Nov 28 2011 | 9:55am ET

Madoff bankruptcy trustee Irving Picard will get to make his case against the owners of the New York Mets before a jury.

U.S. District Judge Jed Rakoff ruled Wednesday in Manhattan that the trustee has the constitutional right to have a jury hear his $386 million lawsuit against the Mets owners, including Fred Wilpon and Saul Katz.

In so ruling, Rakoff rejected the Mets owners’ claim that Picard had no right to a jury trial because he, like Madoff's firm itself, could not bring fraudulent transfer claims, reports Reuters.

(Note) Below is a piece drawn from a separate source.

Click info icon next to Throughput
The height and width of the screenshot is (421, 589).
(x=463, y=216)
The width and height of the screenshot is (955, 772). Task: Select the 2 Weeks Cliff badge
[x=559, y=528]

"This confuses the right to a jury trial with a right to bring a claim," Rakoff wrote. "(Madoff's firm) might well be barred from bringing fraudulent conveyance claims on the facts of this case; but if it could bring such claims, it would have a right to a jury trial on those claims."

Picard accuses the Mets owners of fraudulently taking money out of Bernard L. Madoff Investment Securities, the investment company run by convicted Ponzi schemer Bernie Madoff.

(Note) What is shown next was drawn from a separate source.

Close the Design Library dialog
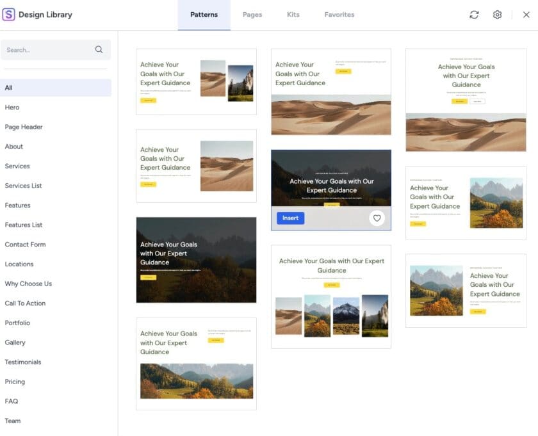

Rakoff set March 19, 2012 as the trial date.

The $386 million suit is all that remains of Picard’s original demand for $1 billion from the Mets owners, whom he claimed "willfully blinded themselves" to Madoff's fraud. Rakoff earlier threw out nine of Picard’s 11 claims on the grounds that the trustee could attempt to recover “fictitious” profits and principal in only the last two years of the Ponzi scheme, not the last six years as Picard had sought.

The Mets owners have denied Picard’s accusations.